- _Activity_
Repeat precisely the line in which "Given: Click the Stop 2 drag handle icon" occurs and all lines that follow it in the entries below. Pictures must be omitted.

Items from a dataset
>>>

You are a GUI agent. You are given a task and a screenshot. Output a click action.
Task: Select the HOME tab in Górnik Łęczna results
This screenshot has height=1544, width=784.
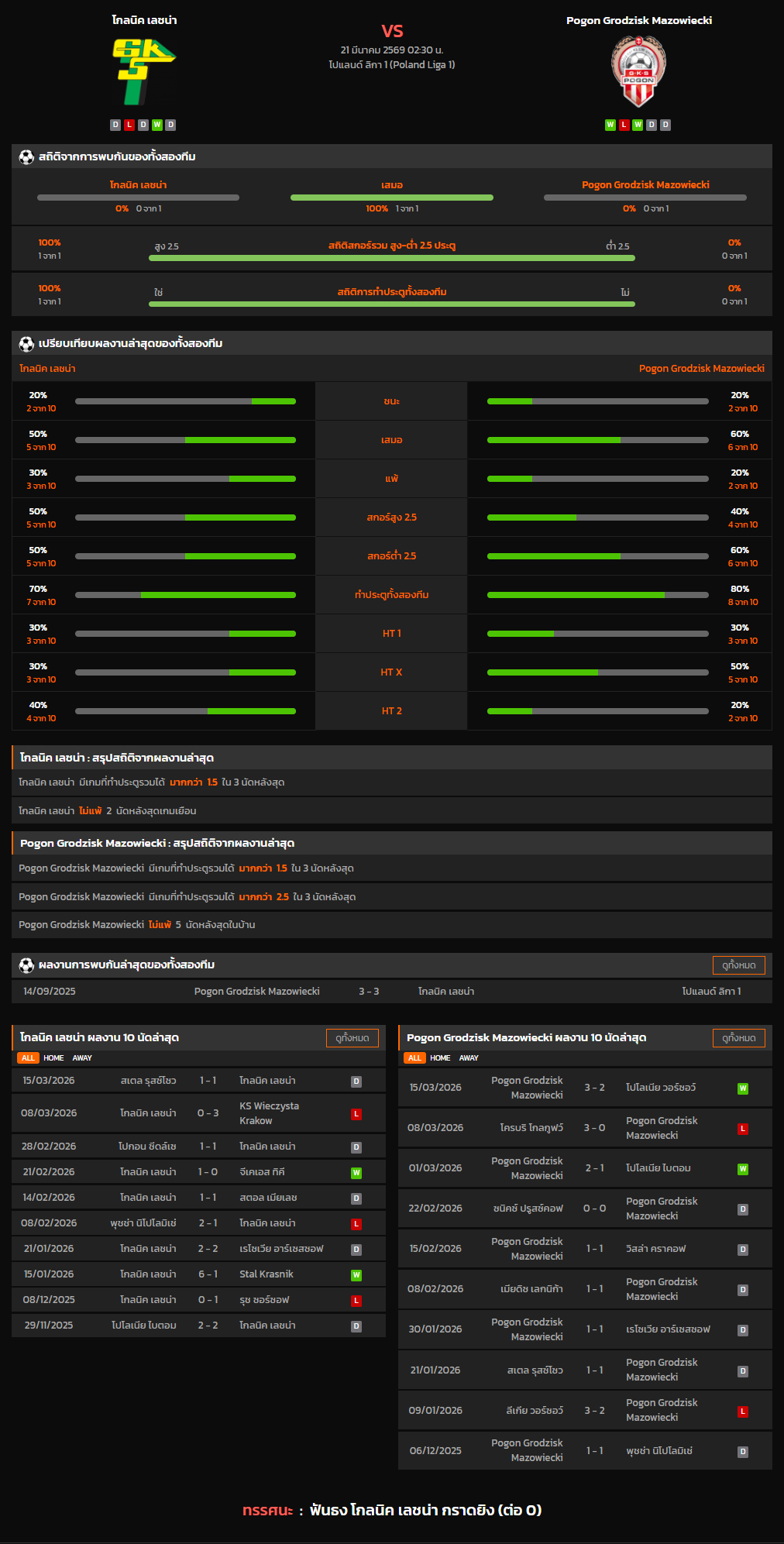[x=53, y=1057]
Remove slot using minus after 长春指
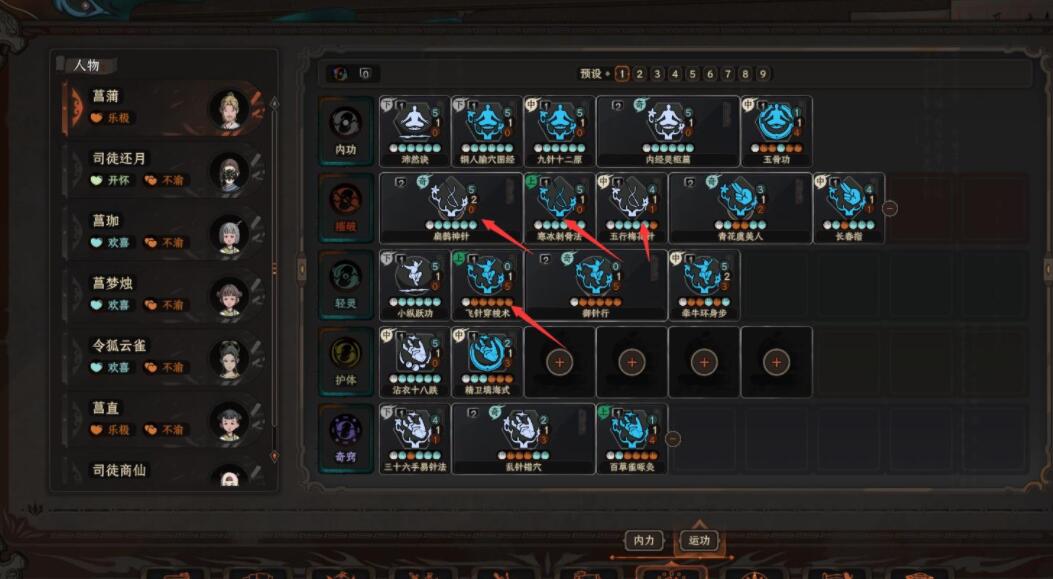1053x579 pixels. coord(890,208)
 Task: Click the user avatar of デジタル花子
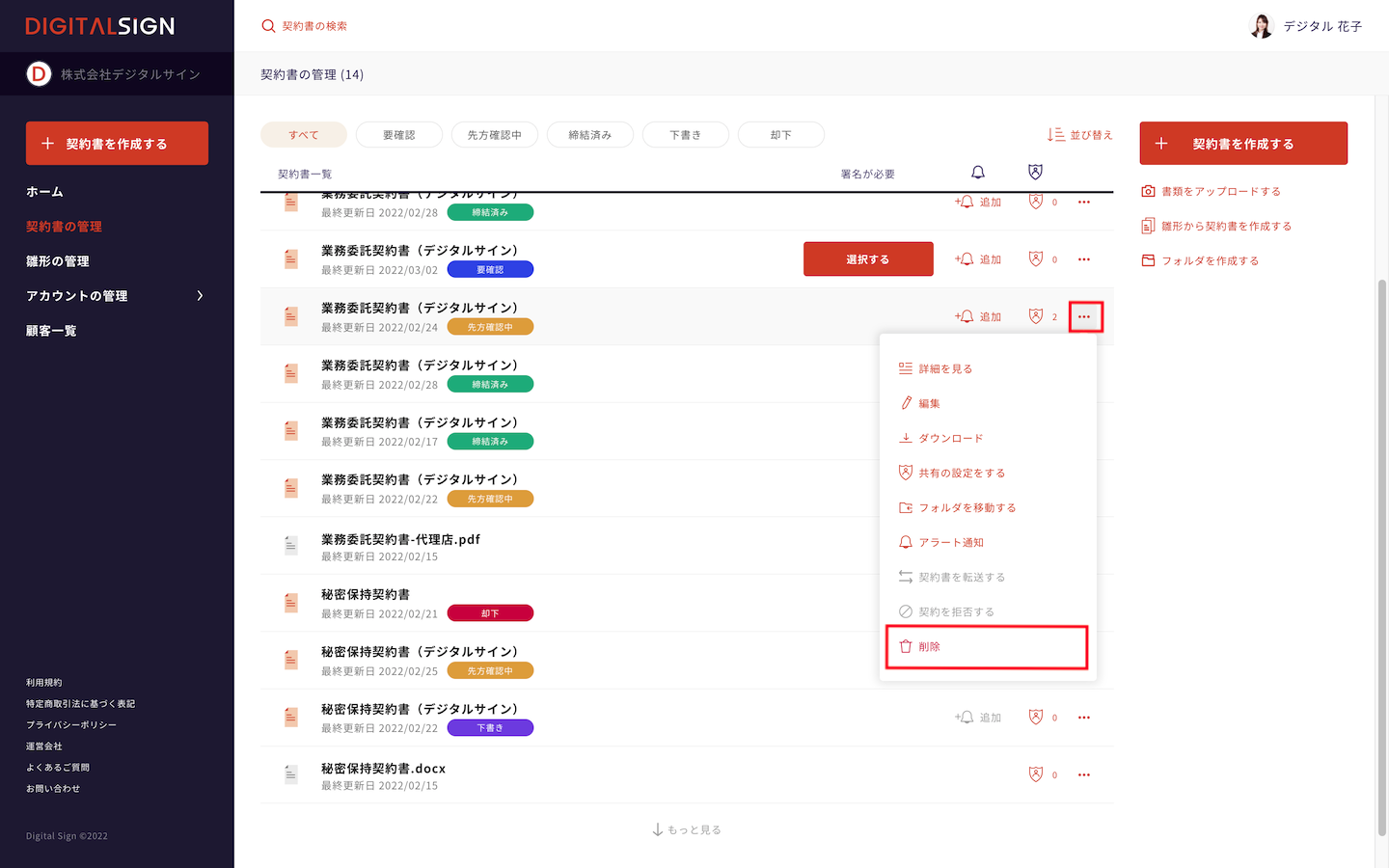(x=1261, y=26)

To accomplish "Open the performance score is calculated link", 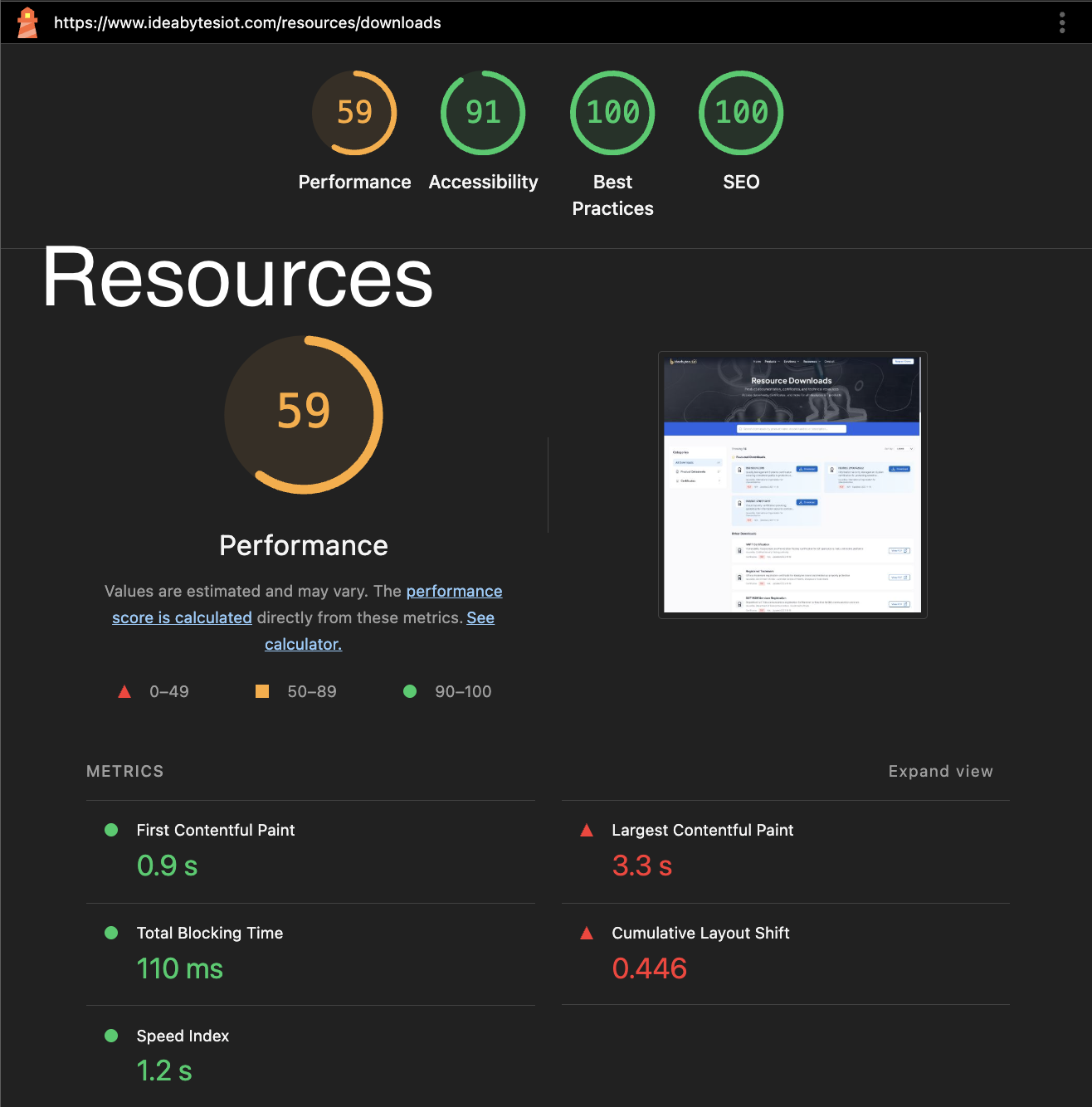I will pyautogui.click(x=454, y=591).
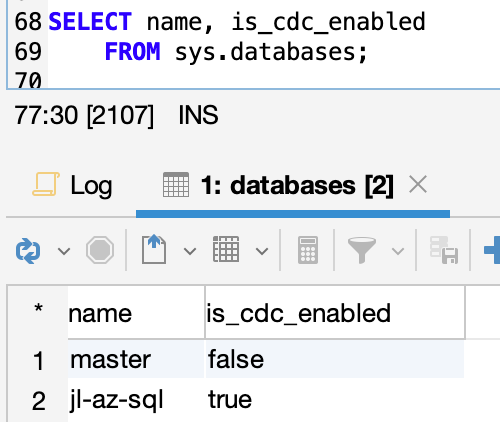Click the grid view mode icon

(x=226, y=249)
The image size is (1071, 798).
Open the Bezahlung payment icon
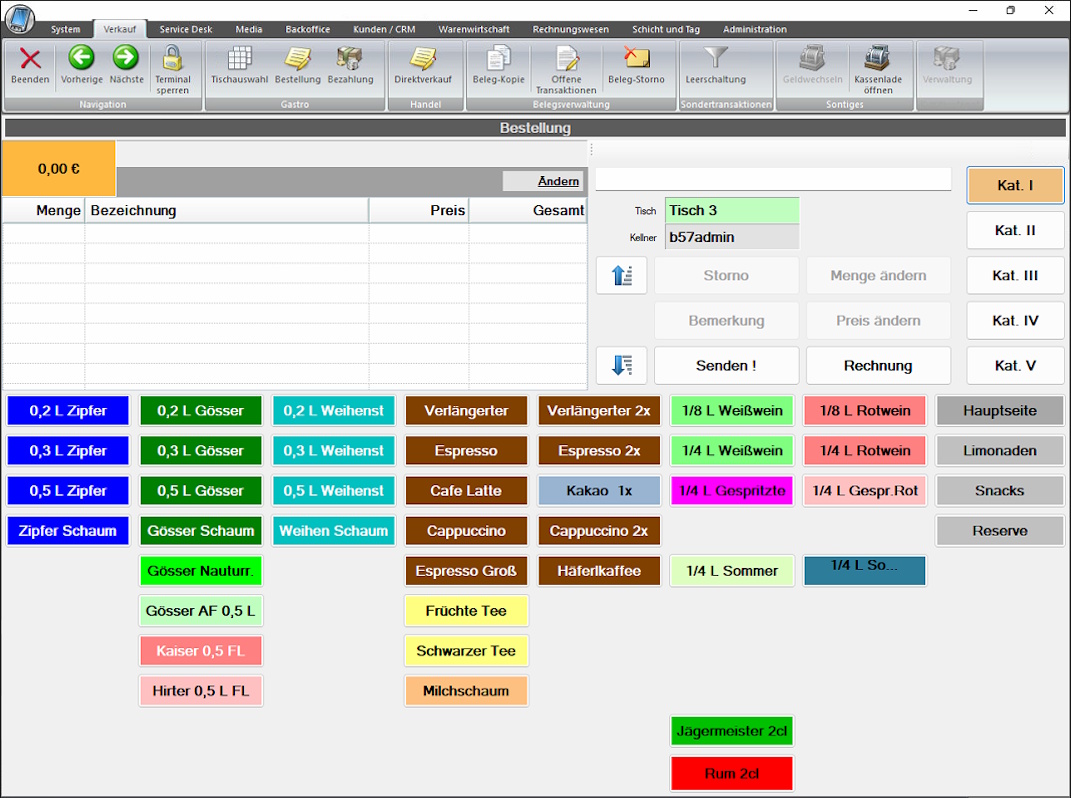pyautogui.click(x=350, y=59)
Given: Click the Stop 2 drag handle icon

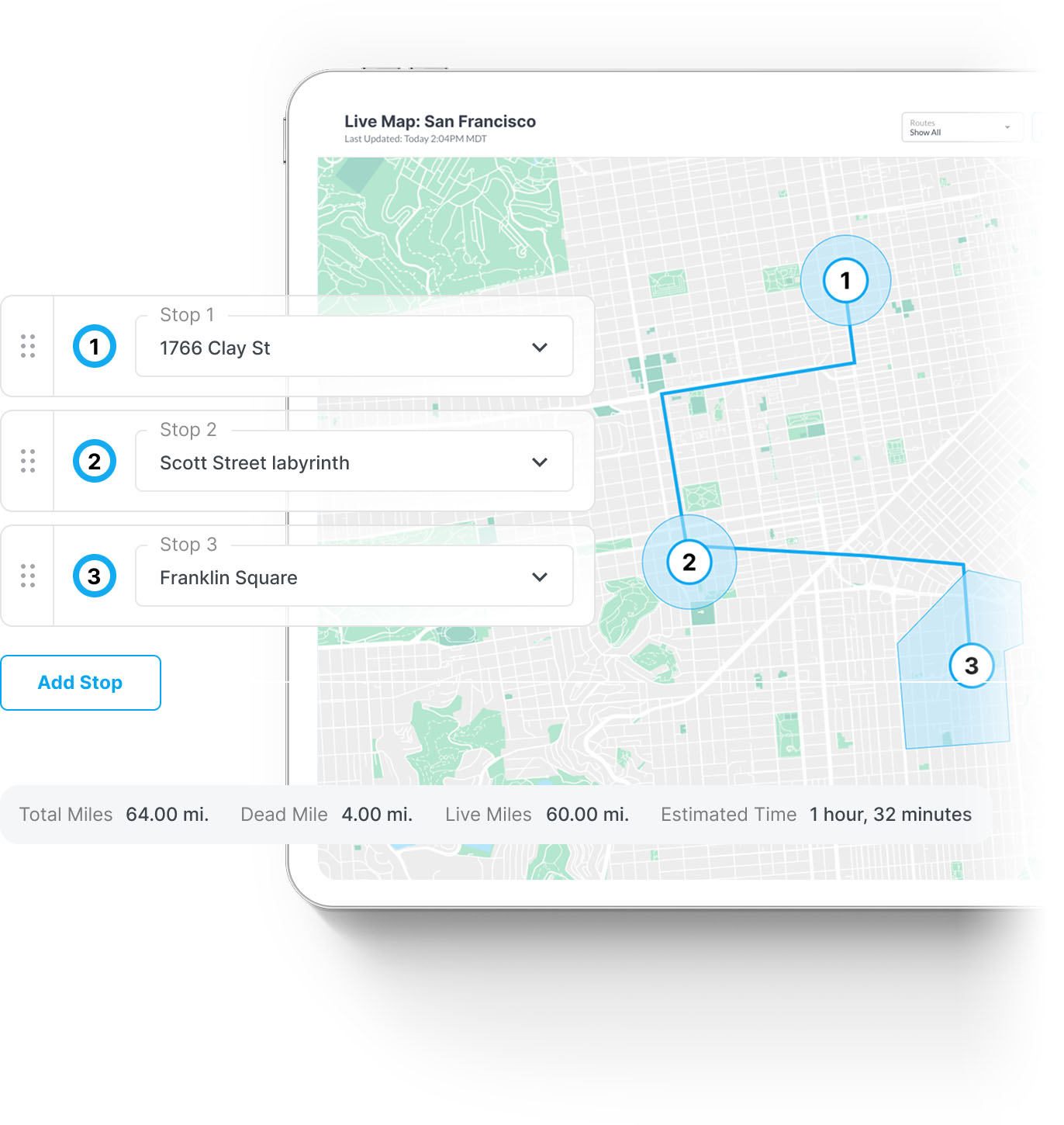Looking at the screenshot, I should 28,461.
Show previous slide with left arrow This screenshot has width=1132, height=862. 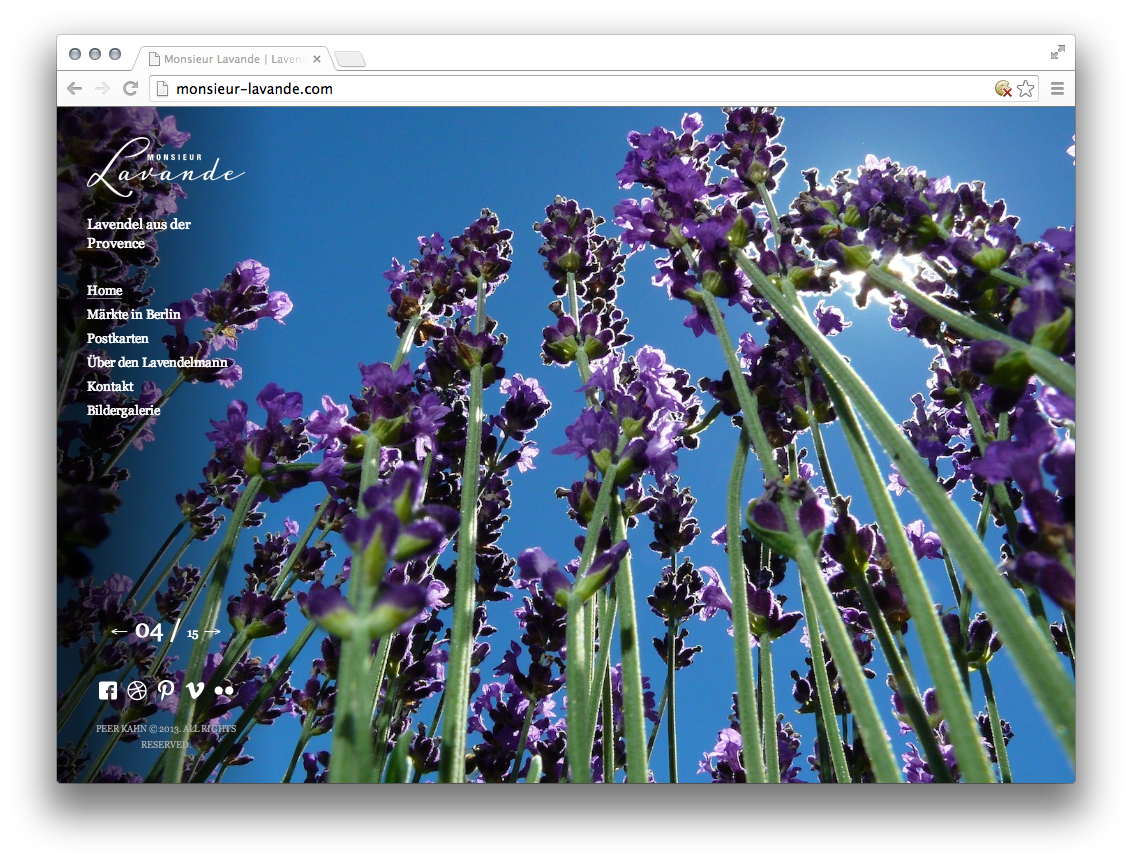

<<<

- _Your solution_
Given: Click the Stop 2 drag handle icon

Looking at the screenshot, I should 28,461.
Show previous slide with left arrow This screenshot has width=1132, height=862. 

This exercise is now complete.